═════ Extrait source ═════

De tous côtés, dans toutes les professions, dans tous les pays, les grèves surgissent dans des proportions démesurées. Que veut dire ce mouvement ? Où nous conduit-il ?
Les travailleurs qui depuis quelques années se sont groupés, ont créé des sociétés de solidarité, de résistance, des chambres syndicales, et, pour organiser la revendication du prolétariat moderne, font de suprêmes efforts pour conseiller, guider, et aider ceux qui actuellement se laissent entraîner comme par un courant irrésistible sans s’être préparés à l’avance, sans avoir calculé les chances de succès ni réfléchi aux conséquences de leur acte, parviendront-ils à maîtriser cette situation ?
En tout cas, les efforts qu’ils y consacrent, prouvent l’importance qu’ils attachent à ce mouvement.

═════ Matériel fourni ═════

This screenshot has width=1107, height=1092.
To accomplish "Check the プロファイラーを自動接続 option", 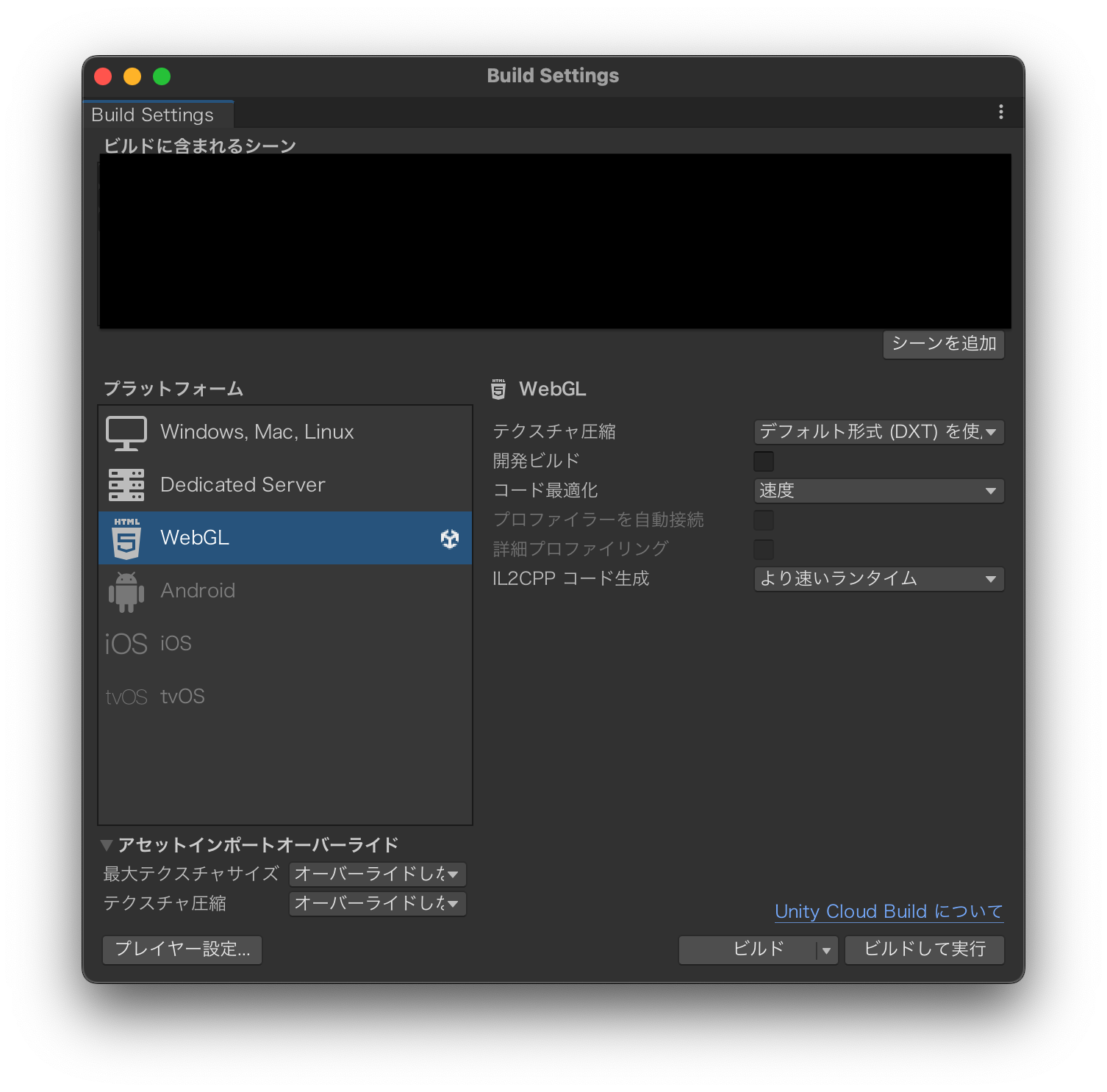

═════

» **Consigne**: Recopiez l'extrait sur les grèves, en commençant par « Les travailleurs qui » et en allant jusqu'à « à ce mouvement. ». Remplacez « travailleurs » par « ouvriers ». Le matériel fourni ne sert pas pour ce travail.

» **Corrigé**:
Les ouvriers qui depuis quelques années se sont groupés, ont créé des sociétés de solidarité, de résistance, des chambres syndicales, et, pour organiser la revendication du prolétariat moderne, font de suprêmes efforts pour conseiller, guider, et aider ceux qui actuellement se laissent entraîner comme par un courant irrésistible sans s’être préparés à l’avance, sans avoir calculé les chances de succès ni réfléchi aux conséquences de leur acte, parviendront-ils à maîtriser cette situation ?
En tout cas, les efforts qu’ils y consacrent, prouvent l’importance qu’ils attachent à ce mouvement.